Phytoene

15,15'-cis-phytoene Carotene (Colorless precursor)

Function

Phytoene is a colorless carotenoid precursor found in many fruits and vegetables including tomatoes, carrots, peppers, apricots, and citrus. It is one of the earliest committed carotenoid molecules in the biosynthesis of colored carotenoids such as lycopene, beta-carotene, lutein, and zeaxanthin.

Although phytoene does not have the strong visible color of later carotenoids, it is biologically important because it represents a foundational step in plant pigment production. In human nutrition, phytoene contributes to carotenoid intake and has been studied for antioxidant-related effects, skin photoprotection, and interactions with ultraviolet-related stress pathways.

Phytoene is lipid-soluble and can accumulate in human tissues, including skin, where it may contribute to carotenoid-associated photoprotective networks when consumed from plant foods.

Production

Plants synthesize phytoene from geranylgeranyl pyrophosphate through the enzyme phytoene synthase. This reaction is a major committed step in carotenoid biosynthesis. Phytoene is then converted through desaturation reactions into phytofluene, zeta-carotene, lycopene, and downstream carotenoids.

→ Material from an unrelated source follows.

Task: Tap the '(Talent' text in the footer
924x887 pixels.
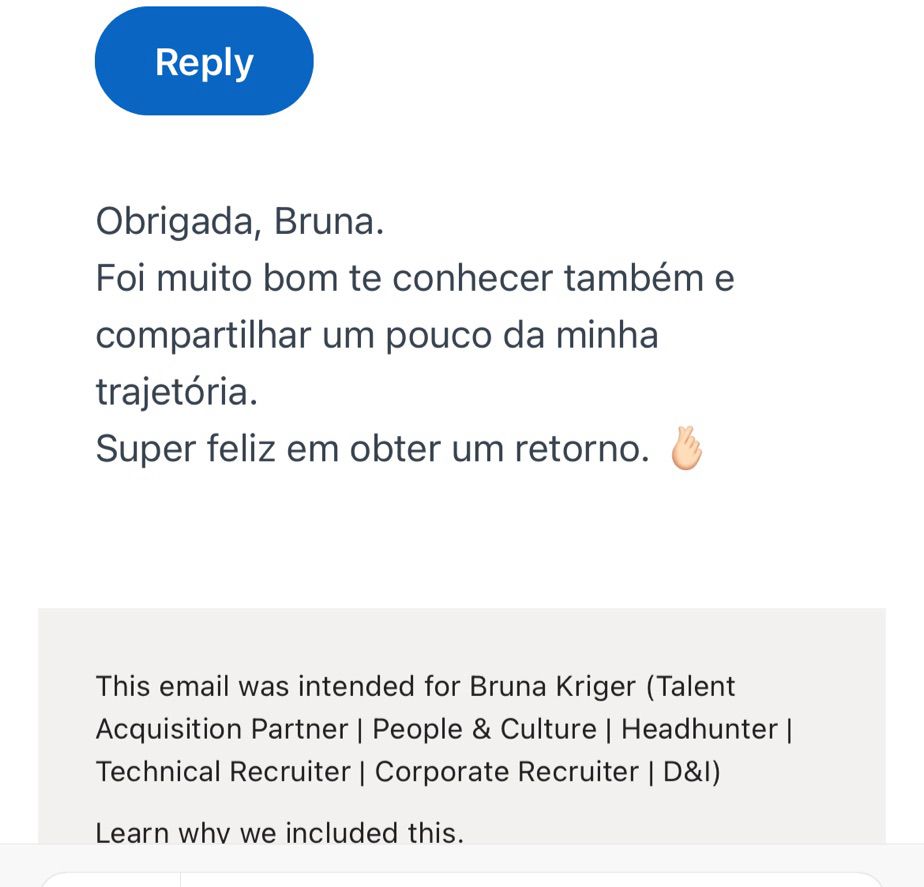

Phytoene occurs in many plant tissues even when not visually apparent because it is colorless. Its levels depend on plant genetics, ripeness, tissue type, light exposure, and processing.

After ingestion, phytoene is absorbed with dietary fats, incorporated into micelles, transported in chylomicrons, and distributed through lipoproteins. Its absorption may be influenced by food processing and plant matrix disruption.

Regulation

Phytoene bioavailability is regulated by dietary fat, bile acid secretion, cooking, food structure, intestinal absorption, and lipoprotein transport. Processed tomato foods and other softened plant matrices may improve carotenoid release.

Phytoene may interact with oxidative stress pathways and ultraviolet-related skin biology, although it is less studied than lycopene or beta-carotene. Its role is closely tied to the broader carotenoid family and plant pigment intake.

Regular consumption of carotenoid-rich fruits and vegetables provides phytoene together with colored carotenoids, polyphenols, vitamin C, and fiber, creating a diverse phytochemical pattern.

Chemical Identity

Molecular Formula: C40H64
Molar Mass: 544.965 g/mol
PubChem CID: 9963391

Key Biological Functions

  • Antioxidant (UV-absorbing range); potential photoprotective role (diet context).

Key Foods / Plant Sources

Top Foods
  • Tomatoes; carrots; many plant tissues (low levels)
Additional Sources
  • Many plants producing carotenoids

Bioavailability & Inhibitors

Inhibitor / Factor Effect on Activity / Absorption
Fat-soluble; improves with dietary fat; sensitive to oxidation.
Note: Factors relate to activation and cellular signaling context. Educational only.

Cellular Pathways Involved

  • Carotenoid biosynthesis pathway (phytoene -> phytofluene -> zeta-carotene -> lycopene)

Low Intake / Context

  • No classical deficiency.

Linked Cancers

  • Skin photoprotection (dietary context)

Linked Ailments / Conditions

  • Inflammation/oxidative stress (dietary context)

SUMMARY OF EFFECTS ON THE BODY

  • Immune System: antioxidant carotenoids
  • Cardiovascular: endothelial/oxidative balance
  • Digestive System: carotenoid–lipid absorption
  • Skin & Collagen: epithelial/photoprotection
  • Cellular Repair: redox/genomic stability

Research

PubChem identity; carotenoid biosynthesis context.